Booker-T reopens today
posted by
wendy hacker
on
April 29, 2011 at 10:55 am
ROCKY MOUNT, NC — The Booker-T. (aka Savoy) has been restored and will reopen this coming weekend, 4/29-30/11. It is part of a community revitalization project called the “Douglas Block.” Another theater, the Manhattan, has also been left standing but this theater has been repurposed for retail. Both of these theaters were African-American theaters during segregation and to my knowledge, the Booker-T is the only African-American theater in North Carolina to have been restored and to be used for an entertainment venue.
We are heading up there for the dedication and celebration and will share photos and more history when we return.
If anyone has more info on these historic theaters, please let me know. There are so few of them left.
Spunky
Comments (7)
When you said Booker-T I thought of the wrestler. LOL.
pics?
When were segregated theaters outlawed in North Carolina?
To DFC’s comment:
By 1964 with the signing of the Civil Rights Act,a lot of these theatres were desegregated,but at the same time there were a lot of places in North Carolina and in several towns in the South that were still under the scrunity of Jim Crow which continued onward into the early 1970’s,when some Southern towns were still under the influence of not letting people of color enter into some facilities,six years after the signing of the Civil Rights Act. The state outlawed segregated theatres in most of the larger cities in North Carolina,which went into effect until 1963 in some cases until early 1964. But in the small towns like Rocky Mount,it didn’t come until 1964,the same year The “Booker-T” closed its doors.

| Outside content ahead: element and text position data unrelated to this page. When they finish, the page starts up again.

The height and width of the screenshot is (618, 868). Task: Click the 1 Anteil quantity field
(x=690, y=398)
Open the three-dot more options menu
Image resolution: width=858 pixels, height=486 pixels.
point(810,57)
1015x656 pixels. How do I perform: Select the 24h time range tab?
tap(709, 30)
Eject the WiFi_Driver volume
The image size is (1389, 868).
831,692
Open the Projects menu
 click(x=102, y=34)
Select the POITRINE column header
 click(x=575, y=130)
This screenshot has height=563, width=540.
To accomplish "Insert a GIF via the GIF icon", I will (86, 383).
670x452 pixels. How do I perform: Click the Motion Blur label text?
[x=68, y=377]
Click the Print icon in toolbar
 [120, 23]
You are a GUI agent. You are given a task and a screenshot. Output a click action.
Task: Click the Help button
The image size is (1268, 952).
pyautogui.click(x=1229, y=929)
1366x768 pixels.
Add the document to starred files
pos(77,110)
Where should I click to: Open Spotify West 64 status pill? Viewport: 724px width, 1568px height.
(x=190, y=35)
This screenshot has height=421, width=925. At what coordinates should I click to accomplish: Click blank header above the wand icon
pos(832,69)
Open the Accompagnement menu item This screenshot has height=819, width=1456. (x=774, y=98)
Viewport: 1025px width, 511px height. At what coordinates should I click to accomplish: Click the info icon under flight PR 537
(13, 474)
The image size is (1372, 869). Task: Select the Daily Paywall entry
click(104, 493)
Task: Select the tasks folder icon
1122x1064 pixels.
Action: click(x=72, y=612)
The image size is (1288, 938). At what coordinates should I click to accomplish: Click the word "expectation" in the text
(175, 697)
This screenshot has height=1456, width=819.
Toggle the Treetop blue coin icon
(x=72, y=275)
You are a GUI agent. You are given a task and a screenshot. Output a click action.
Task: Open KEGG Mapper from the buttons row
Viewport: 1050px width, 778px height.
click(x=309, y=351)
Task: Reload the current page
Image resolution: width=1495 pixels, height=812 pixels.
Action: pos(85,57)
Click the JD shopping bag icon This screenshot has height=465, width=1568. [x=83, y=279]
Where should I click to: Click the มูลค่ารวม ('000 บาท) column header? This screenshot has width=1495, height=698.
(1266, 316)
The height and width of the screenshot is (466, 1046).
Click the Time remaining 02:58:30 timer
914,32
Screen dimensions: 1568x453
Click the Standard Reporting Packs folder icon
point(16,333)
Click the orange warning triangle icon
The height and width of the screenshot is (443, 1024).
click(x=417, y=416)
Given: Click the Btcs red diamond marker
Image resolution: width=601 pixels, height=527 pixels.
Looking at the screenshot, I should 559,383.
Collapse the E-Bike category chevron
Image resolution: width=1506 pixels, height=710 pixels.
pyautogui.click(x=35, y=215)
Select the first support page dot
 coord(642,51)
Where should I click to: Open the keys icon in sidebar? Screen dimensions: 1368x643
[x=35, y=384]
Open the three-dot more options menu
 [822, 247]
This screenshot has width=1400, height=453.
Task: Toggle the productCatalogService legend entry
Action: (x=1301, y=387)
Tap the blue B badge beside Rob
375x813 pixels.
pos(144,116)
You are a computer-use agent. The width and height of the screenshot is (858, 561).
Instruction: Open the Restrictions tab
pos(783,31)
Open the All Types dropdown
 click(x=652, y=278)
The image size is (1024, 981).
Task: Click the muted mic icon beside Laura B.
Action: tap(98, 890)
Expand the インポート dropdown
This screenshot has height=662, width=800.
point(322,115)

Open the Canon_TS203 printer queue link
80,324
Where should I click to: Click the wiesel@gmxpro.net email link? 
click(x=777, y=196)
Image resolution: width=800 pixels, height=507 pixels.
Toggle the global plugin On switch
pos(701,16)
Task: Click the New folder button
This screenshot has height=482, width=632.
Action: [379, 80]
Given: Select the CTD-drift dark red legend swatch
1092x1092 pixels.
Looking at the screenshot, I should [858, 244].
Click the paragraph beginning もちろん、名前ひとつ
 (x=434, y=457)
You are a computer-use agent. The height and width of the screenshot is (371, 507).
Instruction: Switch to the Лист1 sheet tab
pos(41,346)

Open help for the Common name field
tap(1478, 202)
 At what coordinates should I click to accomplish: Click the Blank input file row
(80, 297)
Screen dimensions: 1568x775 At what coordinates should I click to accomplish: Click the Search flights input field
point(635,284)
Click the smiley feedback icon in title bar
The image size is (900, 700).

In North Carolina,there were several black-owned movie houses that had the name “Booker-T”,that catered to African American audiences. There were “Booker-T” theatres all over the state and in cities like Durham,
Rocky Mount,Goldsboro,Raleigh,Charlotte and Winston-Salem just to name a few. During the era of segregation,not only you saw movie theaters that catered to blacks,but also you had drive-in theatres that were also segregated as well. It’s not mentioned here,but blacks in North Carolina had there own drive-in theatres within the state,and there were several that were in Durham,Goldsboro,Gastonia,and Greensboro to name a few that catered to black audiences at the height of the Jim Crow South between the 1930’s all the way up to the mid-to-late 1960’s.
DFC’s Comment:
Segregated Theatres as well as Drive-In’s were outlawed in North Carolina by 1964,the same year President Lyndon B. Johnson signed into law The Civil Rights Act,which prohibited discrimination against minorities in public places. But you still had the ugly head of Jim Crow turning up in other parts of the state,especially in small towns where segregation still lingered…..during the year of 1964.
“Booker-T” was a chain of movie houses in North Carolina that catered to African Americans from the 1930’s until the mid-1960’s. Some of these theatres closed during the mid-1950’s,but some remained opened until the mid-1960’s when North Carolina was segregated and where blacks couldn’t go at that time.
The “Booker T” chain also operated area Drive-In’s too that catered to African Americans and other minorities.
Raysson, thank you for your very informative posts! Didn’t realize official and unofficial segregation in theaters lasted into the late 1960s.